Reflection of You () is a South Korean television series directed by Lim Hyeon-wook and starring Go Hyun-jung, Shin Hyun-been, Kim Jae-young, Choi Won-young, and Kim Sang-ho. Based on a novel by writer Jung So-hyeon, the series tells the story of a woman who leaves the conditioned lifestyle of 'wife and mother' for a brief period and becomes faithful to her desires, and another woman who comes in contact with her in that short span and loses the light of her life.

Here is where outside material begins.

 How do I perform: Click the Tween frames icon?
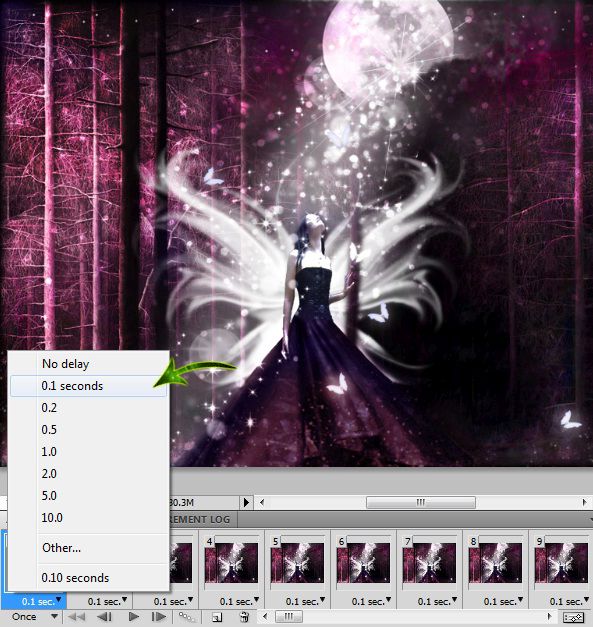[x=186, y=617]
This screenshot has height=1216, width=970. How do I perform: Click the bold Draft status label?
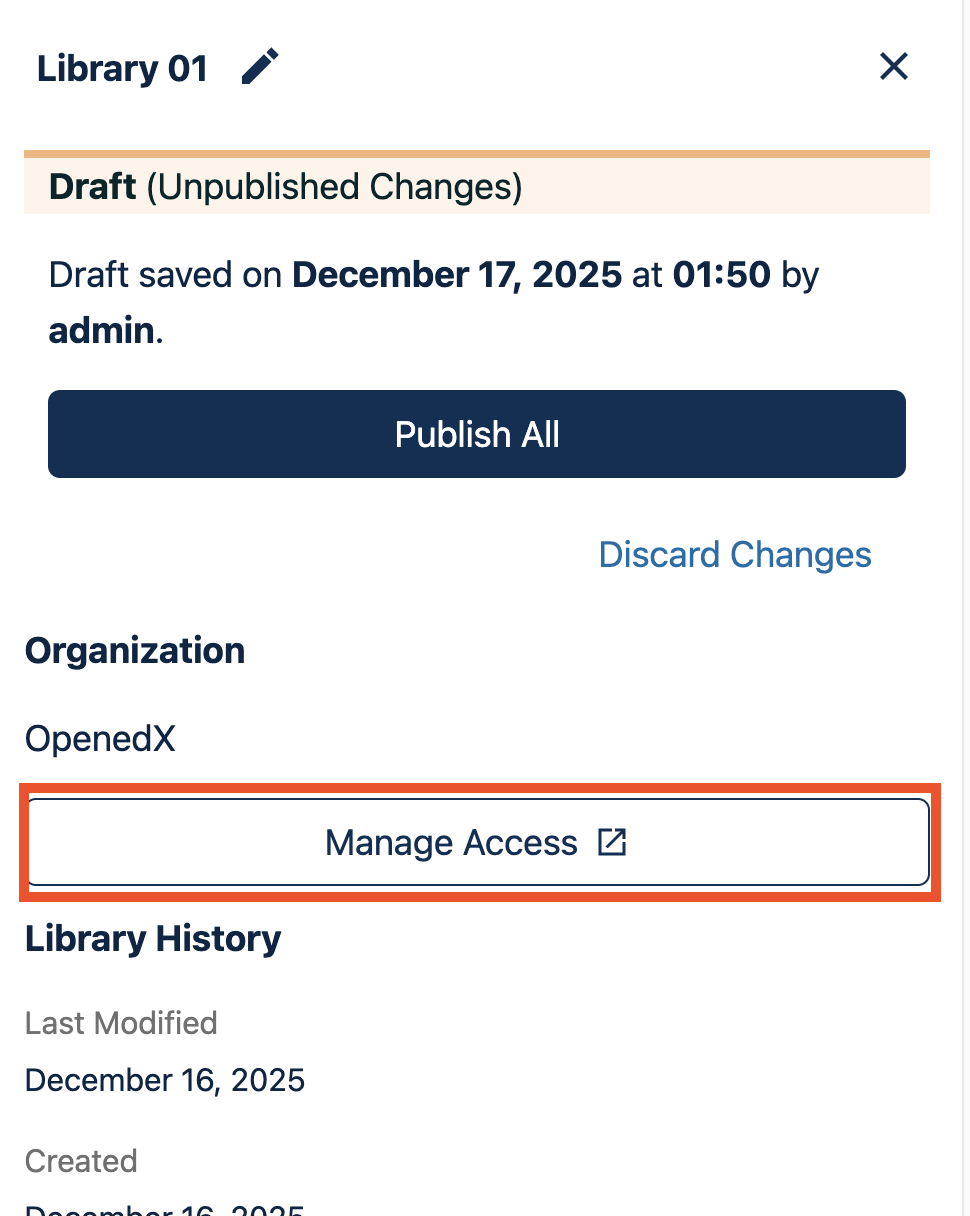pyautogui.click(x=93, y=187)
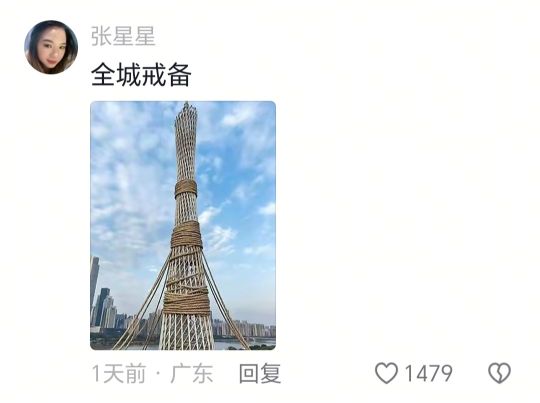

It premiered on JTBC on October 13, 2021 and aired every Wednesday and Thursday at 22:30 KST till December 2. The series is available for streaming on Netflix.

Synopsis
Jeong Hee-joo (Go Hyun-jung) had a tough time in her youth, but has become a successful painter and essayist. Her husband, Ahn Hyeon-seong (Choi Won-young), is a rich and powerful person. With their two children, they seem to enjoy a perfect family life, but Hee-joo feels like she is spending her time pointlessly. She meets Gu Hae-won (Shin Hyun-been), an art teacher who lacks worldly means, but is still full of life.

Cast

Main
 Go Hyun-jung as Jeong Hee-joo
A successful painter and essayist, daughter-in-law of Taerim Corporation.
 Shin Hyun-been as Gu Hae-won
Substitute art teacher at Taerim Girls' Middle School.
 Kim Jae-young as Seo Woo-jae 
A sculptor and Hae-won's senior from art school.
 Choi Won-young as Ahn Hyeon-seong
Hee-joo's husband, Principal of Taerim Girls' Middle School and Chairman of Taerim Foundation.

Supporting

People around Jeong Hee-joo 
 Kim Bo-yeon as Park Young-sun 
Hee-joo's mother-in-law, Director of Taerim Hospital.
 Shin Dong-wook as Jeong Seon-woo
Hee-joo's younger brother, physiotherapist at Taerim Hospital.
 Jang Hye-jin as Ahn Min-seo
Hee-joo's sister-in-law, Chief of Neurosurgery at Taerim Hospital.
 Hong Seo-jun as Lee Hyung-ki
Min-seo's husband, a legal counsellor for Taerim Foundation.
 Kim Su-an as Ahn Li-sa
Hee-joo's teenage daughter, a 3rd grader at Taerim Girls' Middle School.
 Kim Dong-ha as Ahn Ho-su
Hee-joo's son, a kindergartener.
 Park Sung-yeon as Lee Dong-mi
Hee-joo's friend, owner of the fishing grounds.
 Yang Jo-ah as Li-sa's new tutor

People around Gu Hae-won 
 Lee Ho-jae as Gu Kwang-mo
Hae-won's grandfather.
 Seo Jeong-yeon as Gu Jeong-yeon
Hae-won's mother, a cosmetics door-to-door seller.
 Kim Sang-ho as Yoon Sang-ho
The owner of a new bar in Hae-won's neighbourhood.
 Shin Hye-ji as Lee Joo-young
Ahn Li-sa's classmate and best-friend, who records everything on her phone.
 Seo Jin-won as Lee Il-seong
A former professional billiards player, who maintains a billiard room. Lee Joo-young's father.

Others 
 Kim Ho-jung as Lee Jung-eun
Director of Hwain Gallery.
 Han Jae-yi as Yoon Jeong
A curator at Hwain Gallery.
 Kang Ae-sim as Ok-su
Mother of Jeong Sun-woo's late friend.

Production
In November 2020, Go Hyun-jung was confirmed to appear in the TV series. The drama serves as her comeback, after a hiatus of more than two years. Her last appearance was in 2019 TV series My Lawyer, Mr. Jo 2: Crime and Punishment. At the end of June 2021, Park Seong-yeon joined the cast. On August 6, it was reported that due to a positive case of COVID-19, the filming was stopped. The main cast of the series tested negative.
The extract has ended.